◆ What to produce
Reproduce the entries word for word, from the very beginning down through the line containing "Looking at the", and leave the pictures out of your answer.

◆ Data extract
______________________________

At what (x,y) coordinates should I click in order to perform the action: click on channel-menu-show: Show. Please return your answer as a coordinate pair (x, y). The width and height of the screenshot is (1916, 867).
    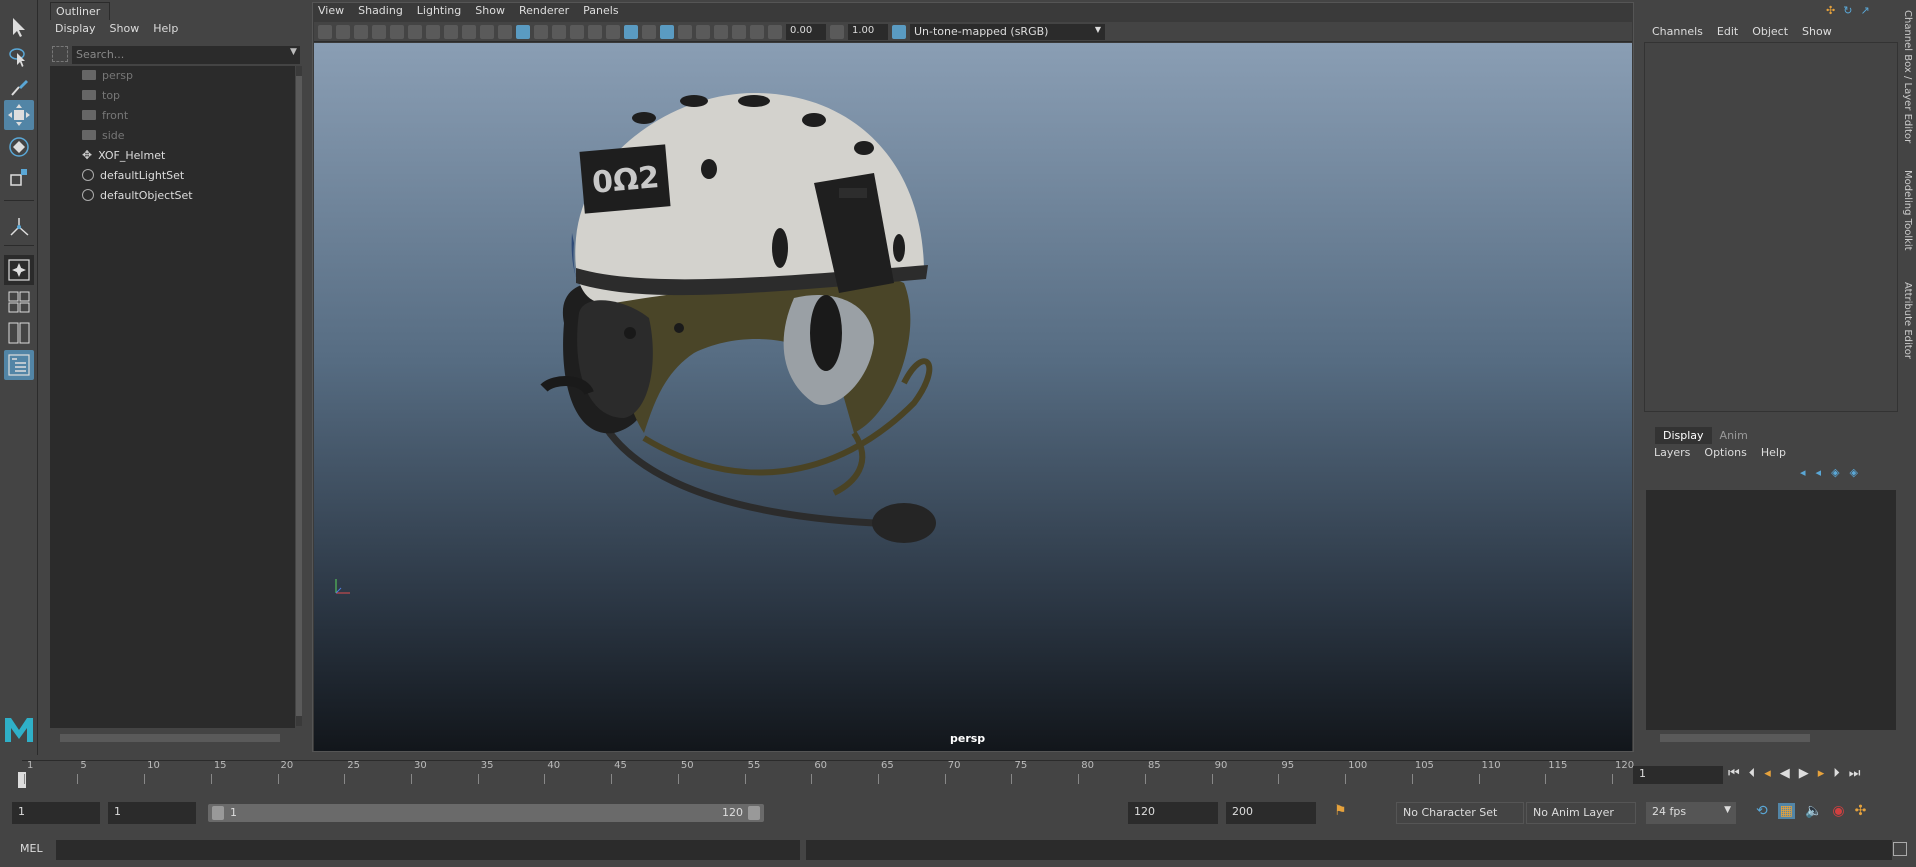
    Looking at the image, I should click on (1817, 32).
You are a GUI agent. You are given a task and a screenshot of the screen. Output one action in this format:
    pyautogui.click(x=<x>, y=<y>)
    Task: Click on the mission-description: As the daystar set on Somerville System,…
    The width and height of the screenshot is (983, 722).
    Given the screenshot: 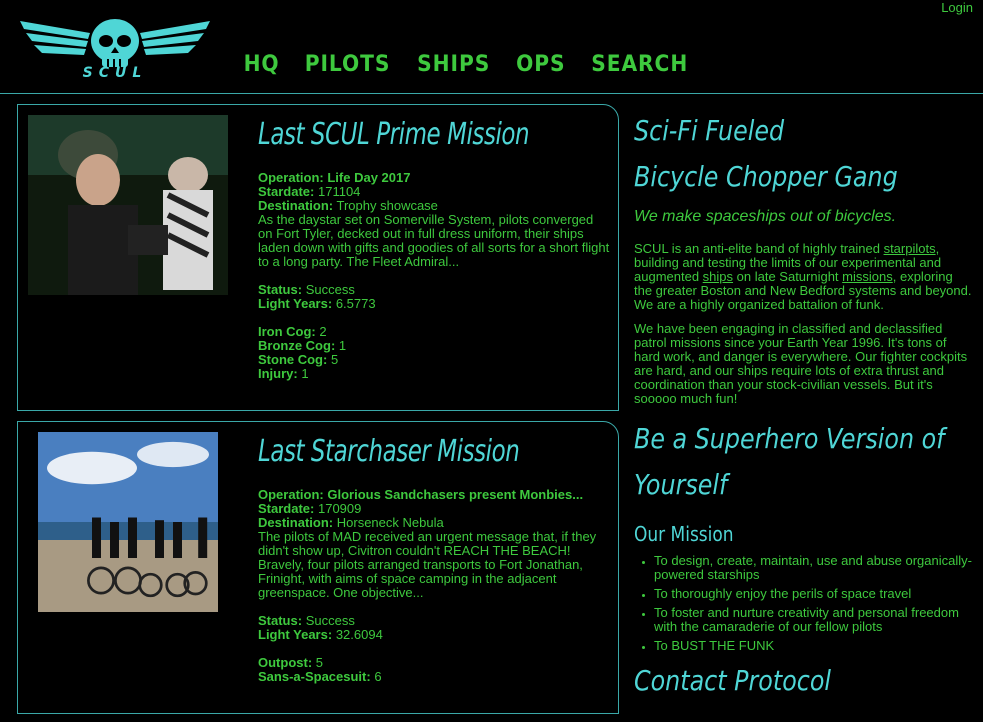 What is the action you would take?
    pyautogui.click(x=434, y=240)
    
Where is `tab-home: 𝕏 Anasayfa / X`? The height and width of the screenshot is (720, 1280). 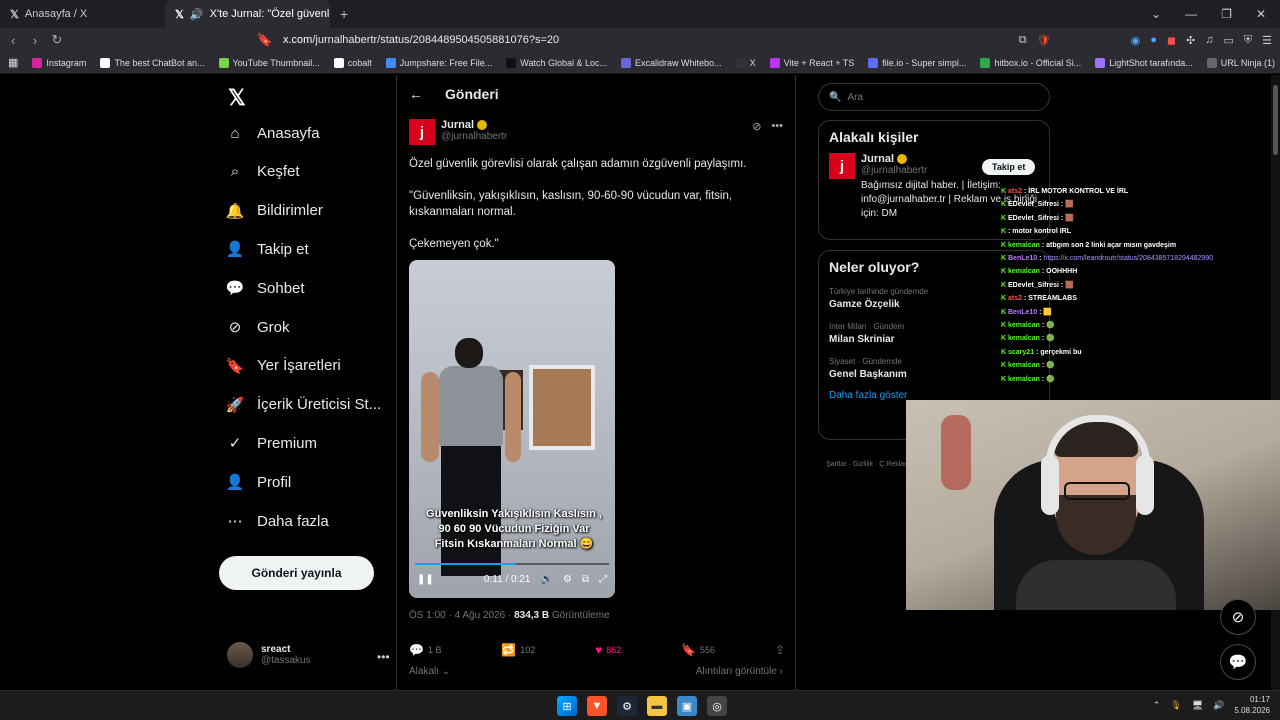 tab-home: 𝕏 Anasayfa / X is located at coordinates (82, 14).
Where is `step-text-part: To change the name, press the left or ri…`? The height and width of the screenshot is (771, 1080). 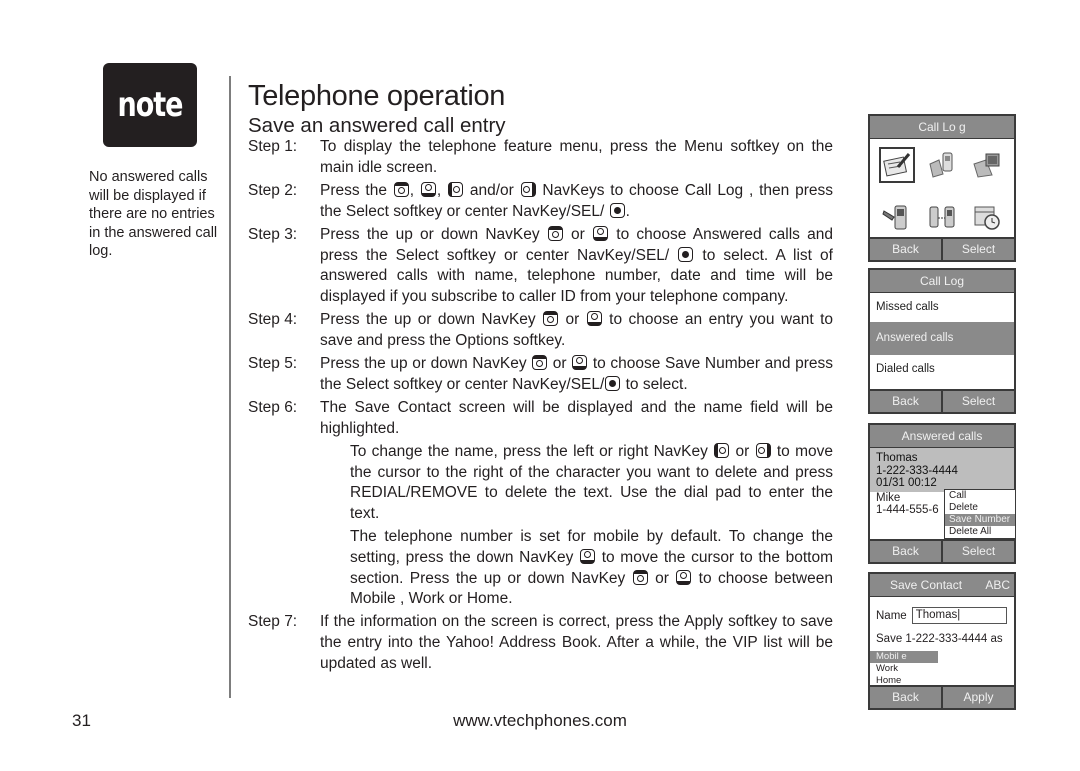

______________________________

◆ Response
At what (x,y) coordinates should I click in order to perform the action: click on channel-menu-show: Show. Please return your answer as a coordinate pair (x, y). The width and height of the screenshot is (1916, 867).
    Looking at the image, I should click on (1817, 32).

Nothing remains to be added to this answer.